Customers lined up earlier this week to withdraw their funds. One venture capitalist, who spoke on the condition of anonymity to keep his firm’s finances private, said he plans to take his business to Citi or Bank of America instead.
His company was among those telling their portfolio companies to withdraw their funds from SVB last week, a position he acknowledged was part of the bank’s demise.
“It’s frustrating because you get one warning sign … it costs nothing to take your money somewhere else and potentially you’re risking money by leaving it in,” he said.
Politicians on both the left and right have criticized the government’s rescue of SVB, and President Biden has taken pains not to call it a “bailout” for fear of being accused of helping wealthy bankers.
Isa Watson, CEO of New York-based social media company Squad, said her start-up had a covenant with SVB to bank exclusively. Still, she wasn’t looking for alternatives before the bank run.
“SVB was the only bank that really took us seriously in our early days before we raised venture capital,” said Watson, who began banking with SVB five years ago.
Last week, Watson first started hearing that something was wrong Wednesday night. By Thursday, it was all over social media.
Watson conferred with investors and other founders about whether to pull her company’s money out. But before she could make a final call, the government stepped in and shut down the bank. She spent the weekend transferring the company’s recurring bills onto her personal credit card.
“There will have to be an SVB replacement,” she added.

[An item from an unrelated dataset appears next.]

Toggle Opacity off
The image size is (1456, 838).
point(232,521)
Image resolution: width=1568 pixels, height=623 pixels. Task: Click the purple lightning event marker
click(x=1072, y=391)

For now, it’s unclear what that could be. Other regional banks in the Bay Area cater to start-ups and tech founders, too, like First Republic Bank, but none have the level of expertise and reputation that SVB had. And investors are worried First Republic could be in trouble, too — its stock is down 82 percent since March 8.

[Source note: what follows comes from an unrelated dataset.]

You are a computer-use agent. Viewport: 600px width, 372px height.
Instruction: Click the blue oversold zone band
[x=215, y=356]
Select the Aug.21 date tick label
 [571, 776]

The government is shopping around what’s left of SVB to potential acquirers, but new management may be skeptical of the business model that potentially left the bank in a precarious position. Start-ups themselves will be careful not to put all their eggs in one basket, likely banking with multiple banks in the future.
The tech world isn’t perfect, and much of the criticism leveled at it, such as the lack of funding going to female founders, is legitimate, Giorgi said. SVB’s collapse, though, creates a new set of issues no one was expecting.
“There are clearly problems here. I just don’t think any of us anticipated that the big problem was our bank,” Giorgi said. “That wasn’t the one that we saw coming.”
Lisa Bonos contributed to this report.